In a letter, written in the humoristic style in which she delighted, she gives us portraits of some of her comrades of that time.

She tells us of Duvernet, of Alphonse Fleury, surnamed "the Gaulois,"and of Sandeau.

"Oh, fair-haired Charles!" she writes, "young man of melancholy thoughts, with a character as gloomy as a stormy day. . . .

And you, gigantic Fleury, with your immense hands and your alarming beard. . . . And you, dear Sandeau, agreeable and light, like the humming bird of fragrant savannahs!"[13]

[13] _Correspondance_: December 1, 1830.

The "dear Sandeau, agreeable and light, like the humming bird of fragrant savannahs," was to be Baronne Dudevant's Latin Quarter _liaison_. Her biographers usually pass over this _liaison_ quickly, as information about it was not forthcoming.

Important documents exist, though, in the form of fifty letters written by George Sand to Dr.

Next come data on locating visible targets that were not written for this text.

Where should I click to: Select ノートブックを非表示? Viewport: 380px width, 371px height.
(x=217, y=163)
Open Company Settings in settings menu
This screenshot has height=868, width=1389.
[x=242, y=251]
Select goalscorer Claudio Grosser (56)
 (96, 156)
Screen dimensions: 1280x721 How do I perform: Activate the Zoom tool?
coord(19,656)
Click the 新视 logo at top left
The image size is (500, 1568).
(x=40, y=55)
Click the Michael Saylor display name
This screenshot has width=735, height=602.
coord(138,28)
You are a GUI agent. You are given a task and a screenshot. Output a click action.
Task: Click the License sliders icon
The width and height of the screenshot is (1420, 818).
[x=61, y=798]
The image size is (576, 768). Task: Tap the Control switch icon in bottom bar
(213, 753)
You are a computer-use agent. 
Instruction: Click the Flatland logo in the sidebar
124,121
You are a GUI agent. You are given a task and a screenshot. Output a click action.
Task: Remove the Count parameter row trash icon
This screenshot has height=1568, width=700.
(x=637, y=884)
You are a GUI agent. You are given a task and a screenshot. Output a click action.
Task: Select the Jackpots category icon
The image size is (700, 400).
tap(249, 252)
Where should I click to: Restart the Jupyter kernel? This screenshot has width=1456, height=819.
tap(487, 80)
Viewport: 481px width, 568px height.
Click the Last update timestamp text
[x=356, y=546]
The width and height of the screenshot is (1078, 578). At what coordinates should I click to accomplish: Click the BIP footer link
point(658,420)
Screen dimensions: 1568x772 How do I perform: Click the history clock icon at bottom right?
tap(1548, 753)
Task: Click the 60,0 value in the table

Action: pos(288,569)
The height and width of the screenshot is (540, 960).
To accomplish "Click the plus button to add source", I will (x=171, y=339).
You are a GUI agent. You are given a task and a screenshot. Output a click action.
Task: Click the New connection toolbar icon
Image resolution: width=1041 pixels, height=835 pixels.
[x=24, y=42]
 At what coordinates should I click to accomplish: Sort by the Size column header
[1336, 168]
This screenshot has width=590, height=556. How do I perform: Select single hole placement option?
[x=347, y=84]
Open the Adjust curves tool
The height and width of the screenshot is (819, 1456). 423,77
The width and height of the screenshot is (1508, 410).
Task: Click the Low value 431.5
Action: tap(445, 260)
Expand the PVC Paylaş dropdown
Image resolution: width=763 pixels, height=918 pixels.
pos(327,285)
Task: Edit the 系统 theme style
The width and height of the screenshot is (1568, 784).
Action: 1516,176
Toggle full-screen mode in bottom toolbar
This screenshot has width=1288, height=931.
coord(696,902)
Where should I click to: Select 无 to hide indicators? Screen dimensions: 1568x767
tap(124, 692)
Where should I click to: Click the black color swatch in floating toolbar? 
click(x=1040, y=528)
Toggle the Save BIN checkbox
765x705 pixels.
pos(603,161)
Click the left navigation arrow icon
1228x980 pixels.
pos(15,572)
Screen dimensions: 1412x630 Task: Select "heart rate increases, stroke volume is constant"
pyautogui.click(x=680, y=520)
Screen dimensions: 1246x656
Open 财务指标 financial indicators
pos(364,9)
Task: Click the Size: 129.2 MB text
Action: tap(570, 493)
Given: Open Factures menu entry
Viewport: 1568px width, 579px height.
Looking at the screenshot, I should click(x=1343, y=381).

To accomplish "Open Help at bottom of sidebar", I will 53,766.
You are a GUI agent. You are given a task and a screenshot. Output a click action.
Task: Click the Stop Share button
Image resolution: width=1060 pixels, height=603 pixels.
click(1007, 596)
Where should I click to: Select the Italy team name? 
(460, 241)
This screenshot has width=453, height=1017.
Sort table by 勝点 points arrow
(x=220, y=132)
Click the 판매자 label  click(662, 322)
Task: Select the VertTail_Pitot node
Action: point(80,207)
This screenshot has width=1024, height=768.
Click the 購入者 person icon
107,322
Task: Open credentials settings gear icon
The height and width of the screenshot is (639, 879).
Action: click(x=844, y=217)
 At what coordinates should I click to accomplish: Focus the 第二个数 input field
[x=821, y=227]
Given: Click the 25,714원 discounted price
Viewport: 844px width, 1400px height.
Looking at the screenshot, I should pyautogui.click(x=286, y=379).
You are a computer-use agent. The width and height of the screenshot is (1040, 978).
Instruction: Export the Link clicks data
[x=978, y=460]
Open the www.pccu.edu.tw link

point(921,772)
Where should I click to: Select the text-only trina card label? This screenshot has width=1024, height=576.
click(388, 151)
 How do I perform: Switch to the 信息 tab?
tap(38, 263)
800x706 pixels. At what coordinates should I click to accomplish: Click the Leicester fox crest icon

Emile Regnault, then a medical student and the intimate friend and confidant of Jules Sandeau, who kept nothing back from him. His son, Dr. Paul Regnault, has kindly allowed me to see this correspondence and to reproduce some fragments of it. It is extremely curious, by turn lyrical and playful, full of effusions, ideas, plans of work, impressions of nature, and confidences about her love affairs. Taken altogether it reflects, as nearly as possible, the state of the young woman's mind at this time.

The first letter is dated April, 1831. George Sand had left Paris for Nohant, and is anxiously wondering how her poor Jules has passed this wretched day, and how he will go back to the room from which she had torn herself with such difficulty that morning.

In her letter she gives utterance to the gratitude she owes to the young man who has reconciled her once more to life. "My soul," she says, "eager itself for affection, needed to inspire this in a heart capable of understanding me thoroughly, with all my faults and qualities.

A fervent soul was necessary for loving me in the way that Icould love, and for consoling me after all the ingratitude which had made my earlier life so desolate. And although I am now old, I have found a heart as young as my own, a lifelong affection which nothing can discourage and which grows stronger every day.

Jules has taught me to care once more for this existence, of which Iwas so weary, and which I only endured for the sake of my children.

I was disgusted beforehand with the future, but it now seems more beautiful to me, full as it appears to me of him, of his work, his success, and of his upright, modest conduct. . . . Oh, if you only knew how I love him! . . . ."[14]

[14] This quotation and those that follow are borrowed from the unpublished correspondence with Emile Regnault.